PAGE EXTRACT:
·····
From mboxrd@z Thu Jan  1 00:00:00 1970
From: alex chen <alex.chen@huawei.com>
Date: Thu, 14 Dec 2017 11:01:07 +0800
Subject: [Ocfs2-devel] [PATCH v2] ocfs2: check the metadate alloc before
 marking extent written
In-Reply-To: <63ADC13FD55D6546B7DECE290D39E373F1F5AE86@H3CMLB14-EX.srv.huawei-3com.com>
References: <5A261299.6080403@huawei.com>
	<63ADC13FD55D6546B7DECE290D39E373F1F5A147@H3CMLB14-EX.srv.huawei-3com.com>
	<5A30D5B0.9050009@huawei.com>
	<63ADC13FD55D6546B7DECE290D39E373F1F5AE86@H3CMLB14-EX.srv.huawei-3com.com>
Message-ID: <5A31E973.8060708@huawei.com>
List-Id: <ocfs2-devel.oss.oracle.com>
MIME-Version: 1.0
Content-Type: text/plain; charset="us-ascii"
Content-Transfer-Encoding: 7bit
To: ocfs2-devel@oss.oracle.com

Hi Changwei,

On 2017/12/14 8:56, Changwei Ge wrote:
> On 2017/12/13 15:25, alex chen wrote:
>> Hi Changwei,
>>
>> On 2017/12/12 9:05, Changwei Ge wrote:
>>> Hi Alex,
>>>
>>> On 2017/12/5 11:31, alex chen wrote:
>>>> We need to check the free number of the records in each loop to mark
>>>> extent written, because the last extent block may be changed through
>>>> many times marking extent written and the 'num_free_extents' also be
>>>> changed. In the worst case, the 'num_free_extents' may become less
>>>> than the beginning of the loop. So we should not estimate the free
>>>> number of the records at the beginning of the loop to mark extent
>>>> written.
·····
DATA SHOWN:

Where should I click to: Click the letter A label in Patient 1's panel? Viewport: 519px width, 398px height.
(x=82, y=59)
·····
EXERCISE DETAILS:
Carry on the ocfs2 patch email about checking metadata allocation before marking extents written, starting right after its last line.

EXERCISE ANSWER:
>>>>
>>>> Reported-by: John Lightsey <john@nixnuts.net>
>>>> Signed-off-by: Alex Chen <alex.chen@huawei.com>
>>>> Reviewed-by: Jun Piao <piaojun@huawei.com>
>>>> ---
>>>>    fs/ocfs2/aops.c | 77 +++++++++++++++++++++++++++++++++++++++++++++++----------
>>>>    1 file changed, 64 insertions(+), 13 deletions(-)
>>>>
> 
>>>
>>> If there isn't enough extent records here, you break this loop and also
>>> commit transaction.
>>> After re-executing from _restart_all_, a new transaction is started.
>>> So you separate 'before _restart_all_' and 'after _restart_all_' into
>>> different transactions.
>>>
>>>
>>>>
>>>> -	if (end > i_size_read(inode)) {
>>>> +	if (!restart && end > i_size_read(inode)) {
>>>
>>> Here you don't change inode size, however, obviously you already mark
>>> extents as *written*.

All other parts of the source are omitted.